### Data provided

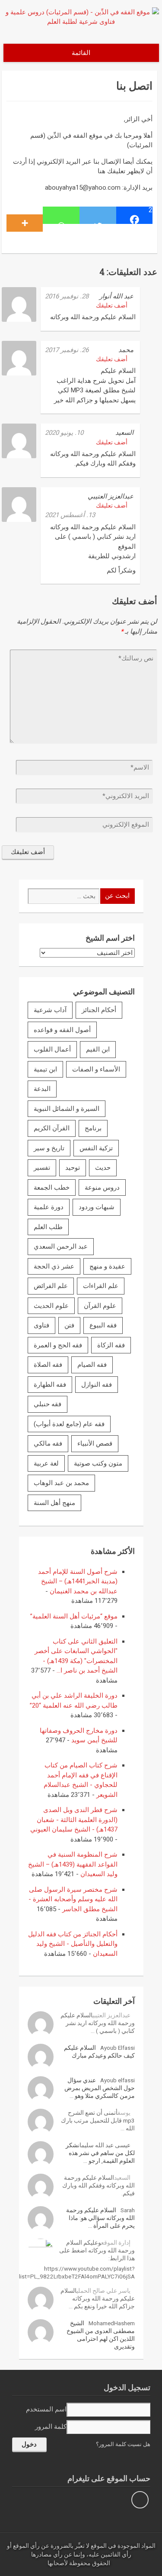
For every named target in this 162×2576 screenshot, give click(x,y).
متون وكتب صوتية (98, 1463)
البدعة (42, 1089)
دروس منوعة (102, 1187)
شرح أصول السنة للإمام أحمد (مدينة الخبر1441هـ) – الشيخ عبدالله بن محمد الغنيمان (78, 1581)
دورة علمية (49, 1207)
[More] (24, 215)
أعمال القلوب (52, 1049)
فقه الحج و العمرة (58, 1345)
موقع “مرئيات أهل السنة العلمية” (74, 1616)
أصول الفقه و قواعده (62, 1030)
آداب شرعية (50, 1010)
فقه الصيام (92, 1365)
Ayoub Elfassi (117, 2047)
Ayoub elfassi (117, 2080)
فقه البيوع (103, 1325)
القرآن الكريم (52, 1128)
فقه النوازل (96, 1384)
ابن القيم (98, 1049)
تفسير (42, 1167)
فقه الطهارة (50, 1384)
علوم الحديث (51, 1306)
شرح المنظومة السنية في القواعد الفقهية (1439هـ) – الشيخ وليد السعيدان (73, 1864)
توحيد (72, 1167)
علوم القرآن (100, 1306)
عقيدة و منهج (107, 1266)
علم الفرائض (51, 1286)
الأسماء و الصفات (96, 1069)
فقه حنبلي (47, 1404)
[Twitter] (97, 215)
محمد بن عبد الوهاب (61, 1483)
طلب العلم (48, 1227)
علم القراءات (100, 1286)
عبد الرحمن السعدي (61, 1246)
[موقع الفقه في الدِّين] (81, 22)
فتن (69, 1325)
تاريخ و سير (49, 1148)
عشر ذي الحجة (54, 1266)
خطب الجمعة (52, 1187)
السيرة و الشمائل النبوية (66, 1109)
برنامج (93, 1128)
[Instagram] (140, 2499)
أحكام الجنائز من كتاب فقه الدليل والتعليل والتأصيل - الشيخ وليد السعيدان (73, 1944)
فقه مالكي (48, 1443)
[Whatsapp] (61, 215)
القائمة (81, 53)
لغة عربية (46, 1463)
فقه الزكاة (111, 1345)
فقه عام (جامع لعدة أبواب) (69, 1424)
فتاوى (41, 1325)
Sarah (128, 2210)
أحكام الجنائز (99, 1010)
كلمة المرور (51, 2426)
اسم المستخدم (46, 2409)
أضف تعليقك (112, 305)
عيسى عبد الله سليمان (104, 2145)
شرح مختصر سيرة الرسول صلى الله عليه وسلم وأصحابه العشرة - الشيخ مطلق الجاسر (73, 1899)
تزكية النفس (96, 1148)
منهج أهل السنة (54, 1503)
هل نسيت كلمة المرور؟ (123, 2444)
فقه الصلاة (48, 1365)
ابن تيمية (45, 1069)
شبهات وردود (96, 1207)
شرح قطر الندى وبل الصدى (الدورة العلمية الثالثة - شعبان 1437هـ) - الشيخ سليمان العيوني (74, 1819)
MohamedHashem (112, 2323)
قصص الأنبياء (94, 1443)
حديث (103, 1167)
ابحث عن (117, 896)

######
### Data provided

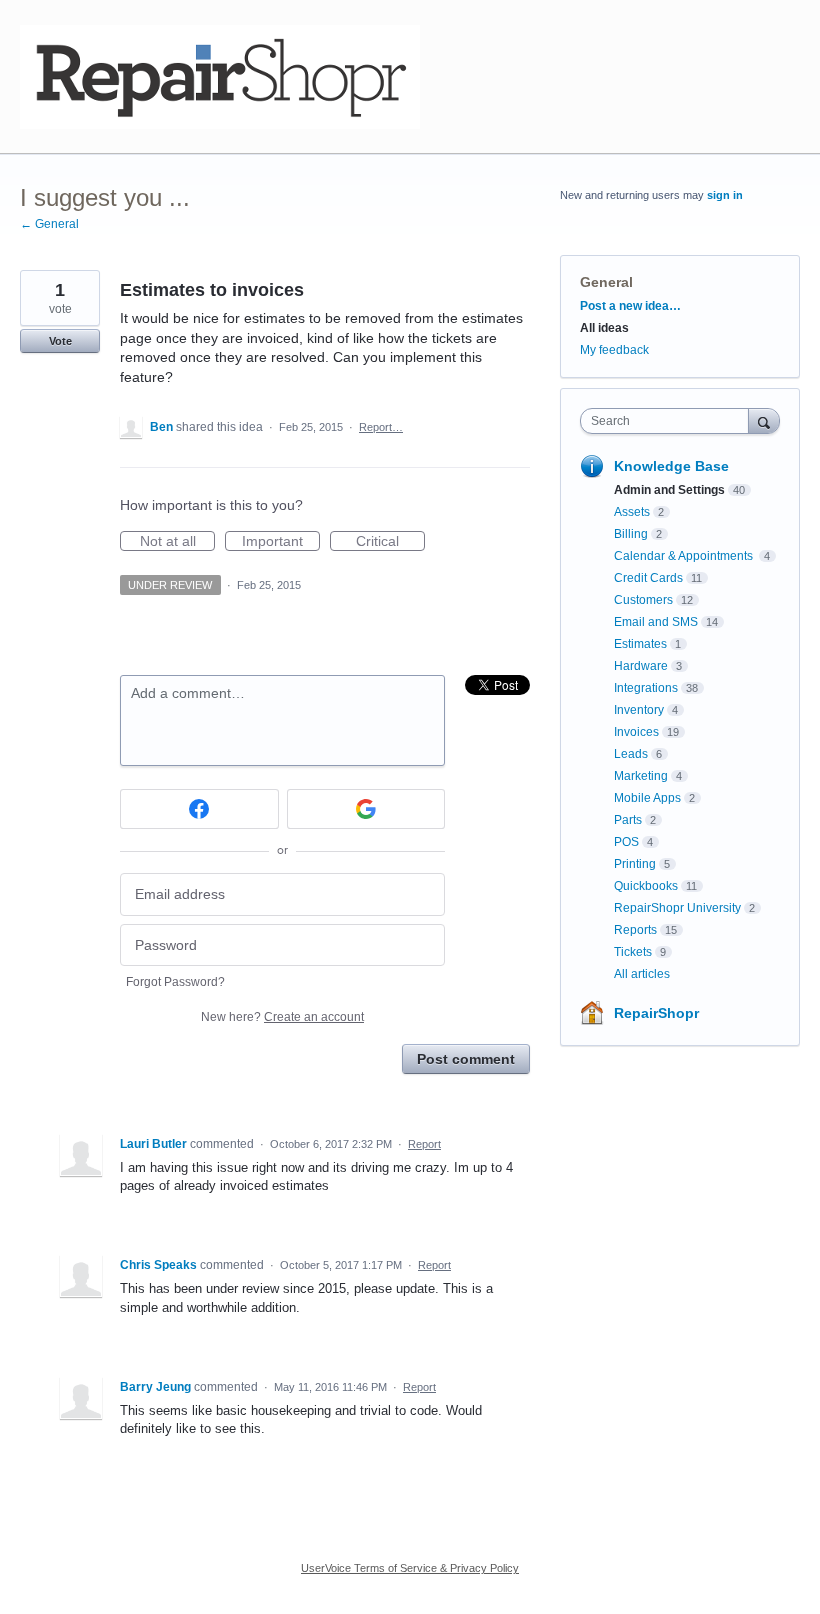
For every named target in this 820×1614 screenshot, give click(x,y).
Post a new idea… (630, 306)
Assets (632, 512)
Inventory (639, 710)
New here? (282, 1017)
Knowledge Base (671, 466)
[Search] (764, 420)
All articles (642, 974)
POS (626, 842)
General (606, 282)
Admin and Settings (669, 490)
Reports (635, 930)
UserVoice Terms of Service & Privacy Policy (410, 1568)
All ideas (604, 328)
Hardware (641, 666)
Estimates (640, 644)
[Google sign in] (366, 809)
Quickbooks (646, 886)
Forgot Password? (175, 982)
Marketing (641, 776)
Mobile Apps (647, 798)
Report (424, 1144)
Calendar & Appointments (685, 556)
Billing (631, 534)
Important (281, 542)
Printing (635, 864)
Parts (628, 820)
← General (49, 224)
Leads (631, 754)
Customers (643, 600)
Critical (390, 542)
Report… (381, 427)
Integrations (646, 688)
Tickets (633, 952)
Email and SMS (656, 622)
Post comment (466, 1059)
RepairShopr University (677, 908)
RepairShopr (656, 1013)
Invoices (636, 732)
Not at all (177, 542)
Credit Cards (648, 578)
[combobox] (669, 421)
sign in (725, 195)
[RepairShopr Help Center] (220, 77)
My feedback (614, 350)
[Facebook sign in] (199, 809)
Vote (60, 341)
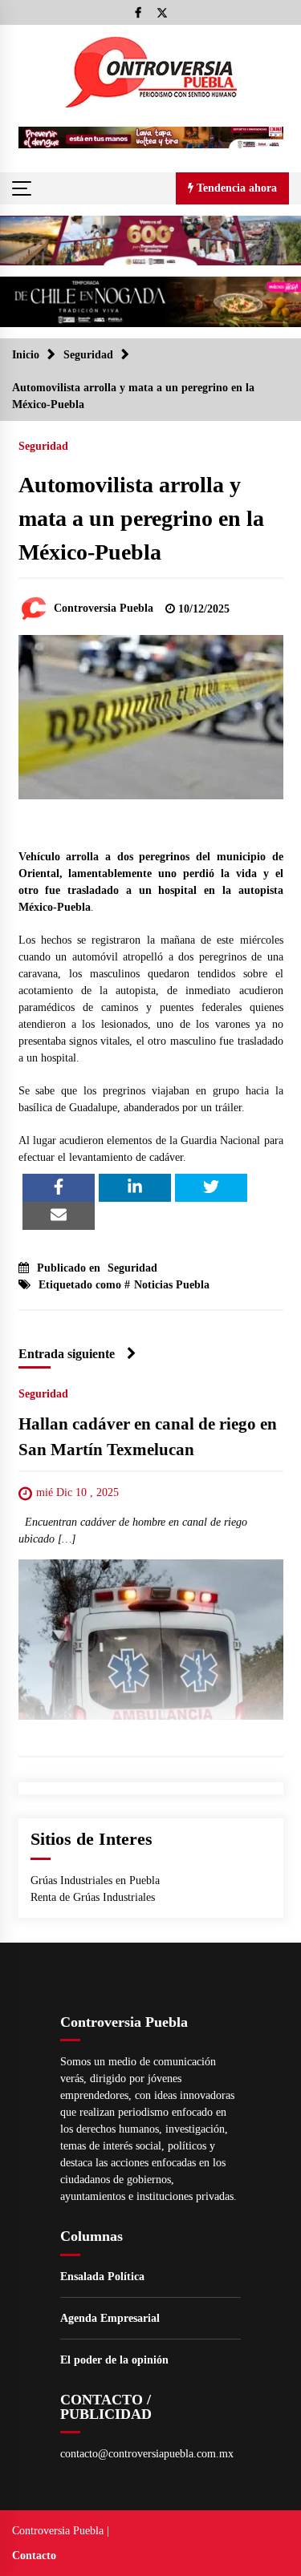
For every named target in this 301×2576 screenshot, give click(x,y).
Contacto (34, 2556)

######
### Data provided

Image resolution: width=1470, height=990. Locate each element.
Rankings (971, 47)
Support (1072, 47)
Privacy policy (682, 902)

######

| Try it |
For the lines above, output exactly those from the line containing "علوم الحديث (51, 1306)" through the line containing "فتن (69, 1325)", and skip the others.

| Response to the task |
علوم الحديث (51, 1306)
شرح المنظومة السنية في القواعد الفقهية (1439هـ) – الشيخ وليد السعيدان (73, 1864)
توحيد (72, 1167)
علوم القرآن (100, 1306)
عقيدة و منهج (107, 1266)
علم الفرائض (51, 1286)
الأسماء و الصفات (96, 1069)
فقه حنبلي (47, 1404)
[Twitter] (97, 215)
محمد بن عبد الوهاب (61, 1483)
طلب العلم (48, 1227)
علم القراءات (100, 1286)
عبد الرحمن السعدي (61, 1246)
[موقع الفقه في الدِّين] (81, 22)
فتن (69, 1325)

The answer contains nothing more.